* [Passage provided]:
Segment Open

Wednesday, April 16, 2014

What I'm Learning From Learning How to Drive a Stick Shift


I'm currently driving a 1994 Honda Civic, thanks to some wonderful friends.  I've been driving it for about 3 weeks.  It has a "standard" transmission.  I say that because, all my life, I have driven "automatic" transmissions.  I never had the opportunity or made the time to learn how to drive a "stick."  So, three weeks ago when we received the car, I had to learn how to drive a stick.  It's been fun and sometimes frustrating, but I'm certainly learning a few things from it.  Here's what I'm learning ...

  • You're never to old to learn something new.  Learning new things keeps our minds fresh, helps us tackle new obstacles, and keeps life interesting. Question:  Are you allowing yourself to learn new things?  Is there something you've always wanted to try, but have never made the time to do it?  What is keeping you from setting a goal and saying "This will be the year I try ___________________________."

Segment Closed

* [Dataset content]:

Segment Open

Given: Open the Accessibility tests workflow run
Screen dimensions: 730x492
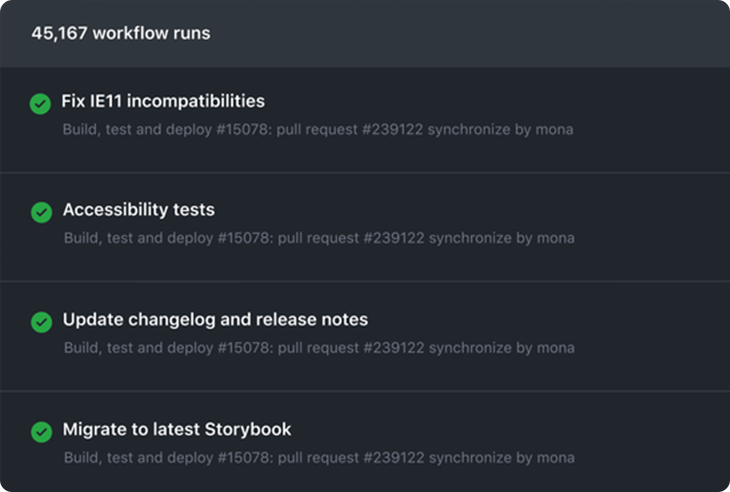Looking at the screenshot, I should pyautogui.click(x=139, y=210).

Segment Closed

* [Parts of the exercise]:
A. In the stick-shift post, rewrite the text that begins at the words "What I'm Learning From" and ends after the words "I'm learning ...". Replace "Honda Civic" with "Toyota Corolla".
B. Answer these questions from the stick-shift post:
(i) What day is the post dated?
(ii) What year is the car the writer is driving?
(iii) About how long has the writer been driving it?
C. Does the stick-shift post support each of these statements? Answer yes or no, and quote the words that decide it.
(i) The writer is driving a Honda Civic.
(ii) The writer learned to drive a stick shift many years ago.
(iii) The writer finds learning a stick shift only frustrating.

* [Responses by task]:
A.
What I'm Learning From Learning How to Drive a Stick Shift


I'm currently driving a 1994 Toyota Corolla, thanks to some wonderful friends.  I've been driving it for about 3 weeks.  It has a "standard" transmission.  I say that because, all my life, I have driven "automatic" transmissions.  I never had the opportunity or made the time to learn how to drive a "stick."  So, three weeks ago when we received the car, I had to learn how to drive a stick.  It's been fun and sometimes frustrating, but I'm certainly learning a few things from it.  Here's what I'm learning ...

B.
(i) Wednesday, April 16, 2014
(ii) 1994
(iii) About 3 weeks

C.
(i) Yes: "I'm currently driving a 1994 Honda Civic"
(ii) No: "So, three weeks ago when we received the car, I had to learn how to drive a stick."
(iii) No: "It's been fun and sometimes frustrating"